**选录文本**
+---+

第三章 记忆:自我辩护的历史记录者(9)

宾札民·维尔柯米尔斯基也就是布鲁诺·格罗斯让,4岁前一直被送往各处,居无定所,他母亲只是偶尔来看他,后来母亲彻底抛弃了他,把他送到儿童福利院,直到被道瑟科夫妇领养。成年之后,维尔柯米尔斯基认为自己童年的经历或许是他出现问题的根源,也许的确如此。一个通常的故事模式是:一个没有抚养能力的单身母亲所生的孩子,最后被善良的正常夫妇收养,但这样一个故事在解释他的问题时并不充分。假如他不是被收养而是在战后获救,在孤儿院里同一个叫布鲁诺·格罗斯让的孩子进行了调换,情况又会怎样呢?“还有什么其他的解释吗?”他的传记作家说,“是否会有一种惊恐感突然袭上他的心头?或者,他的后脑是否遭受过撞击并在他的前额留下创疤?或者,他是否被持续不断的噩梦所折磨?”17

还能有什么其他原因呢?惊恐不过是应对压力的一种正常反应。每个人都会受到这样或那样的伤害。事实上,维尔柯米尔斯基的儿子也在同样的情景中受到过同样的创伤,这就为谜题带来了真实的答案。噩梦对普通人来说是比较普遍的,令人惊讶的是,噩梦并不是亲身经历的必然反映。一些受过精神创伤的成人和孩子不一定会做这样的噩梦,但是没有受过创伤的人倒是会做噩梦。

+---+

**所示条目**
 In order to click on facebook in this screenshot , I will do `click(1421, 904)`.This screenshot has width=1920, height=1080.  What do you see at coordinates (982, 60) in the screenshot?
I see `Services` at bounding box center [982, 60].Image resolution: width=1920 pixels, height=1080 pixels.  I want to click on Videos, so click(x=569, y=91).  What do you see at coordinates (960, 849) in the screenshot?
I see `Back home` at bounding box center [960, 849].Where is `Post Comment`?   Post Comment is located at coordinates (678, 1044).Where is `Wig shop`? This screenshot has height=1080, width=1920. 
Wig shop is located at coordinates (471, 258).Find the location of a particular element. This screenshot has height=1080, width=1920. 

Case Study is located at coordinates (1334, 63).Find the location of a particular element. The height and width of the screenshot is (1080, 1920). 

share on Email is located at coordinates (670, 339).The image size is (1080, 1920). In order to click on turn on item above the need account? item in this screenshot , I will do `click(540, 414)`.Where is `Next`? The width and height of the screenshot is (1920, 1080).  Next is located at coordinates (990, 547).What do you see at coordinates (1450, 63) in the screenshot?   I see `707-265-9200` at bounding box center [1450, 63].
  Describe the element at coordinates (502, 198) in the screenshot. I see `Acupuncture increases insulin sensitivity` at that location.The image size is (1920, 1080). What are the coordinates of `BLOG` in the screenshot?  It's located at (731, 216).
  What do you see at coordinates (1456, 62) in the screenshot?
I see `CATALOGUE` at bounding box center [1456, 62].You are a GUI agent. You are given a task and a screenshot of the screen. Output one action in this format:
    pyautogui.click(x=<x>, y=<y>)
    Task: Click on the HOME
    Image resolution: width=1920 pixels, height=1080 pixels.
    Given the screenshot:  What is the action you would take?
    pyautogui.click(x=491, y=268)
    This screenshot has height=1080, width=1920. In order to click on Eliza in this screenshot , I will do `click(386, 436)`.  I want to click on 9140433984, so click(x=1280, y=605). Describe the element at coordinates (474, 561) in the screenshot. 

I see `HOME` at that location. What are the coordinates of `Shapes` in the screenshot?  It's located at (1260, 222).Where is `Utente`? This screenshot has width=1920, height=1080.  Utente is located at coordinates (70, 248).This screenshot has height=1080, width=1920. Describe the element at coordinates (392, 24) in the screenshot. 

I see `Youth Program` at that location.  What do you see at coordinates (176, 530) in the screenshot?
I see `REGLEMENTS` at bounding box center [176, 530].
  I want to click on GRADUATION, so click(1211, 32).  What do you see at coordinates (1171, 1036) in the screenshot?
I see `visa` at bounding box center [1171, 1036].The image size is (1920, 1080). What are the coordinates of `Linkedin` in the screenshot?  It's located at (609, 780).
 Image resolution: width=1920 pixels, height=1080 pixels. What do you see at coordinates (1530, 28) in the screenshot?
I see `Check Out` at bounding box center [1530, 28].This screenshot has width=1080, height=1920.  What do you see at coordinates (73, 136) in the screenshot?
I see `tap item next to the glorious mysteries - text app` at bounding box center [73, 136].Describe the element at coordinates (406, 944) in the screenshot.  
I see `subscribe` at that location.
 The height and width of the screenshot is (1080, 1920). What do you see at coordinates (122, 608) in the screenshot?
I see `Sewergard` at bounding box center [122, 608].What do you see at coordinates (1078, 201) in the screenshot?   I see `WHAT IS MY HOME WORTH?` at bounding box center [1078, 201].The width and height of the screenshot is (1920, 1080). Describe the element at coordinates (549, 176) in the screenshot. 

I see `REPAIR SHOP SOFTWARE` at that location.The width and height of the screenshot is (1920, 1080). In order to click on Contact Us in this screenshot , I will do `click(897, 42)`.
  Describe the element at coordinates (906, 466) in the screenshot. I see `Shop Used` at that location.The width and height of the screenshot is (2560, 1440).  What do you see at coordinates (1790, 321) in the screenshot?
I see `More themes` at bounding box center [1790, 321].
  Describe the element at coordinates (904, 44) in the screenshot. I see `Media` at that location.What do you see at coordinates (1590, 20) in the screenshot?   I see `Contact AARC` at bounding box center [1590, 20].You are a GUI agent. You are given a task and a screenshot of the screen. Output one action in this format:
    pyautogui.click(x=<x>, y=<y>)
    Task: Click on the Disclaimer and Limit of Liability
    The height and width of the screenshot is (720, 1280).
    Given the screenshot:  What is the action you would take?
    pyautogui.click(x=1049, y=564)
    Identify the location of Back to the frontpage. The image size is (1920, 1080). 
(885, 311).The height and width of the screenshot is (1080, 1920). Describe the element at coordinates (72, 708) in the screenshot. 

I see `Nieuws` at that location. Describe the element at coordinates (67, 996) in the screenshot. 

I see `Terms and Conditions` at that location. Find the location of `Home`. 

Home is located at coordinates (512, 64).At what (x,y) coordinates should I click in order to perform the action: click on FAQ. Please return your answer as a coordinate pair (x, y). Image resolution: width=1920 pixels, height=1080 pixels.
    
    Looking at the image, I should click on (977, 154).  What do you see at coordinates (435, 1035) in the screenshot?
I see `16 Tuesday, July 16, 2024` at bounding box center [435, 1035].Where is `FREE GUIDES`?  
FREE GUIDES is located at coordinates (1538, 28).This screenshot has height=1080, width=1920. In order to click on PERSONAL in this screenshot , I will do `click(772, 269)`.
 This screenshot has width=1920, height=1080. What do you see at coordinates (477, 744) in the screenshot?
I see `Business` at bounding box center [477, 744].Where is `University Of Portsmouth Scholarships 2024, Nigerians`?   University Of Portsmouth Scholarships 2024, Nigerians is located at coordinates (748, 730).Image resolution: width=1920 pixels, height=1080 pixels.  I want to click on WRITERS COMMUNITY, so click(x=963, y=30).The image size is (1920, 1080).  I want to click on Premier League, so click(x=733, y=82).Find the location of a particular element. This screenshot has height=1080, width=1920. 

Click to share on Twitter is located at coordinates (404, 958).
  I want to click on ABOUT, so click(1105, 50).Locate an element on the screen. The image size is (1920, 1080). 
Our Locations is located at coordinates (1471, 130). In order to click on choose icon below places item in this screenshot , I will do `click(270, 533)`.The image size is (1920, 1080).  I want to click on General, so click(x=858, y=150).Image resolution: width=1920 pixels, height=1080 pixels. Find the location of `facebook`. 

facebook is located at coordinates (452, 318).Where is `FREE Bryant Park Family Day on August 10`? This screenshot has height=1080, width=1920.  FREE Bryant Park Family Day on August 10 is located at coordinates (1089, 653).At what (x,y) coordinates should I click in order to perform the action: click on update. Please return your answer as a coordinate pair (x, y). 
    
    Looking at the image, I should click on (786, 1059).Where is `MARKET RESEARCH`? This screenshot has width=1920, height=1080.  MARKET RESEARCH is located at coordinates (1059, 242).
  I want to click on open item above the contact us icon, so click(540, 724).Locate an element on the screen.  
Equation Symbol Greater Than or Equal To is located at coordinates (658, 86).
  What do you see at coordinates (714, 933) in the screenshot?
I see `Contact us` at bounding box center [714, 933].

+---+

**任务要求**
请从关于维尔柯米尔斯基童年经历与噩梦的选录文本最后一句之后续写下去。 以上条目为独立材料,与选录文本互不相关。

**作答区域**
然而,维尔柯米尔斯基对这些解释并不感兴趣。在探索生命价值的过程中,他已经从试图在早期经历中寻找导致出现症状的真实原因的阴影中走了出来。首先,他对那些留下创伤的经历是没有真实记忆的,他越沉溺于回忆中,就越难解释他以往的经历。他开始阅读大量有关大屠杀的书籍,包括幸存者的叙述。他开始认同犹太人的生活方式。在38岁那年,他遇到了厄里苏尔·伯恩斯坦,一位居住在苏黎世的以色列心理学家,他们成了最亲密的朋友。厄里苏尔·伯恩斯坦建议他回到自己过去曾经到过的地方旅游。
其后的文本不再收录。